Kemajuan perempuan di masa Islam awal ditandai dengan terselenggaranya pendidikan bagi perempuan. Saat itu seorang perempuan datang kepada Rasulullah SAW dan meminta hak mereka untuk memperoleh pembelajaran sebagaimana Rasulullah SAW memberikan pembelajaran kepada para laki-laki.
Kisah perempuan yang meminta kepada Rasulullah SAW ini terekam dalam hadis sahih riwayat al-Bukhari dalam bab pengajaran Rasulullah SAW kepada umatnya.
عن أبي سعيد جاءت امرأة إلى رسول الله صلى الله عليه وسلم فقالت يا رسول الله ذهب الرجال بحديثك فاجعل لنا من نفسك يوما نأتيك فيه تعلمنا مما علمك الله فقال اجتمعن في يوم كذا وكذا في مكان كذا وكذا فاجتمعن فأتاهن رسول الله صلى الله عليه وسلم فعلمهن مما علمه الله
“Dari Abu Said menceritakan bahwa suatu hari seorang perempuan menemui Rasulullah SAW kemudian berkata, “Wahai Rasul, para laki-laki bisa belajar hadis-mu, maka sediakanlah waktu bagi kami (para perempuan) untuk datang kepadamu dan belajar ilmu yang telah diajarkan Allah SWT kepadamu.” Rasulullah SAW pun menjawab, “Datanglah pada hari ini dan ini, di tempat ini (menyebut nama tempat).” Saat tiba waktunya, Rasul pun menepati janjinya dan mengajari mereka ilmu yang pernah diajarkan Allah SWT kepadanya.”
Terkait nama perempuan yang meminta belajar langsung kepada Rasulullah SAW tersebut, Ibnu Hajar al-Asqalani dalam Fathul Bari-nya menyebut bahwa ia bernama Asma’ binti Yazid bin Sakan.

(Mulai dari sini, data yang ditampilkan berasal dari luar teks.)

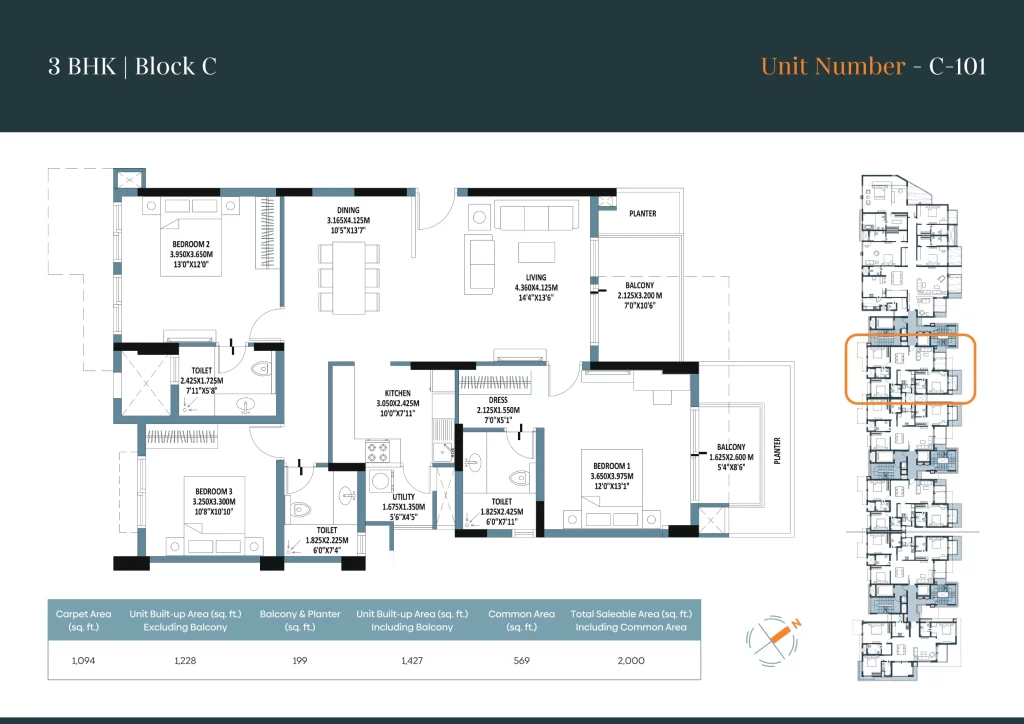This screenshot has height=724, width=1024.
Task: Select the orange highlighted unit on key plan
Action: point(910,369)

Ia merupakan salah satu perempuan yang ikut dalam Baiat Ridwan, baiat kesetiaan kepada Rasulullah SAW dalam masa-masa ketika Rasulullah SAW gagal umrah, atau biasa dikenal selanjutnya dengan masa-masa perjanjian Hudaibiyah.
Asma merupakan salah satu perempuan yang ikut meriwayatkan beberapa hadis Rasulullah SAW dan mengajarkannya kepada para muridnya, salah satunya adalah Mujahid, tabi’in terkemukan pada masanya.

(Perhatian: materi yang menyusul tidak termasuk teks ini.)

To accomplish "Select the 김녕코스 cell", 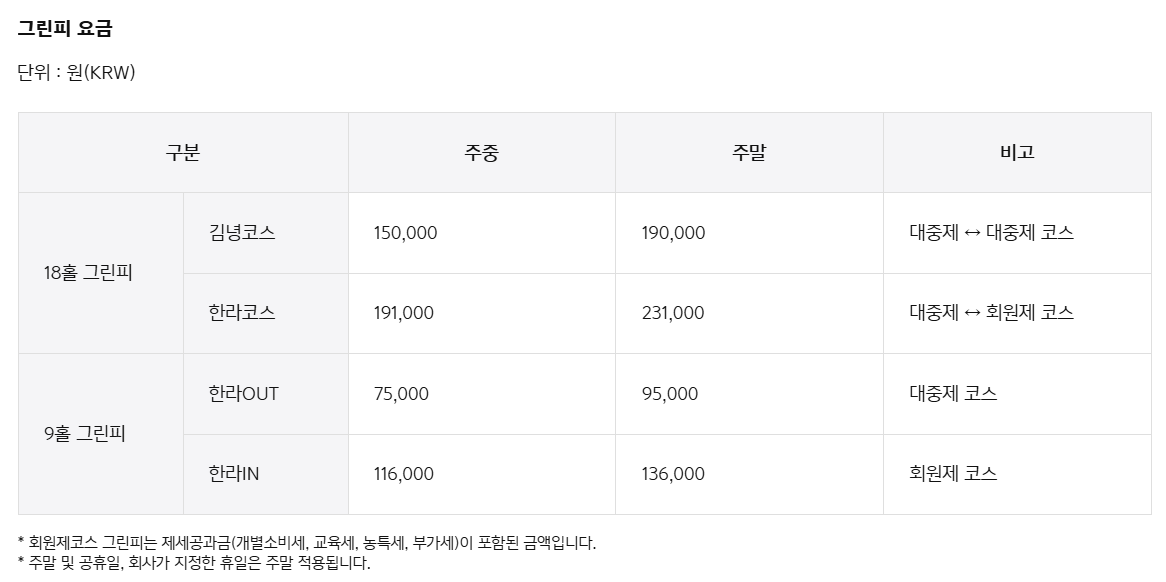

Selain Asma, perempuan cerdas yang hidup pada masa Rasulullah SAW adalah Aisyah, ummul mukminin yang sekaligus putri Abu Bakar, khalifah pertama dari empat Khulafaur Rasyidin. Kecerdasan Aisyah bahkan secara khusus ditulis oleh Zainuddin al-Zarkasyi dalam kitabnya yang berjudul “Al-Ijabah li Iradi Ma Istadrakathu Aisyah alas Sahabah.”

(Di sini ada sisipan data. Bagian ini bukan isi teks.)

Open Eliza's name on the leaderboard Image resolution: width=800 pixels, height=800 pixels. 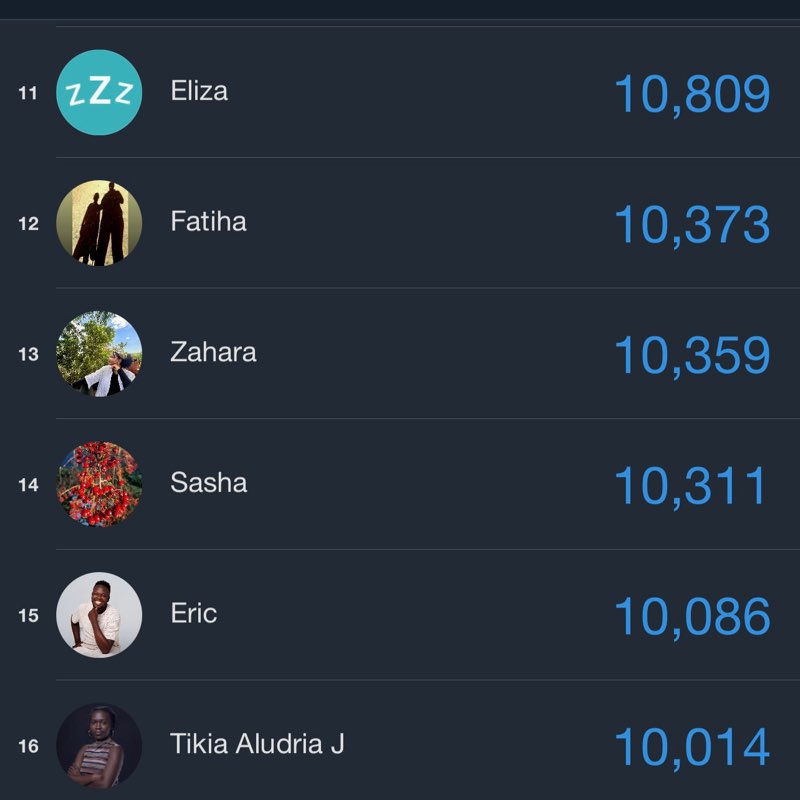click(199, 92)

Dikisahkan bahwa Aisyah adalah salah satu perempuan yang paling diikuti pendapatnya oleh Abu Bakar. Suatu hari Abu Bakar sedang sakit keras. Abu Bakar meminta putrinya, Aisyah datang menjenguknya untuk meminta pendapatnya.
Abu Bakar kemudian bertanya kepada Aisyah, “Anakku, berapa lapis kafan yang digunakan untuk membungkus jenazah Rasul SAW?”
“Tiga lapis, tanpa gamis dan tanpa surban,” jawab Aisyah.
Menuruti pendapat Aisyah, Abu Bakar kemudian meminta kepada Aisyah agar memberinya kafan tiga lapis sesuai jumlah lapisan yang digunakan Rasulullah SAW
“Lalu, Rasul meninggal pada hari apa?” Abu Bakar mengajukan pertanyaan kembali.
“Hari Senin,” jawab Aisyah. Pertemuan Abu Bakar dan Aisyah saat itu kebetulan bertepatan dengan hari Senin.
Abu Bakar kemudian berdoa agar diwafatkan pada hari Senin. Namun Allah SWT berkehendak lain, hingga Senin sore, Abu Bakar masih diberi kesempatan oleh Allah SWT melanjutkan kehidupannya. Abu Bakar meninggal pada malam selasa, yang dalam kalender Hijriyah sudah masuk dalam hari Selasa.
Dalam kitab al-Tanqih karya Ibnu al-Jauzi menyebutkan bahwa Aisyah adalah satu-satunya perempuan yang meriwayatkan hadis kepada Abu Bakar dan juga pendapatnya paling didengar. Aisyah meriwayatkan dua hadis kepada Abu Bakar dan juga kepada Ummu Rumman, ibu kandung Aisyah dan istri Abu Bakar. (AN)
Wallahu a’lam.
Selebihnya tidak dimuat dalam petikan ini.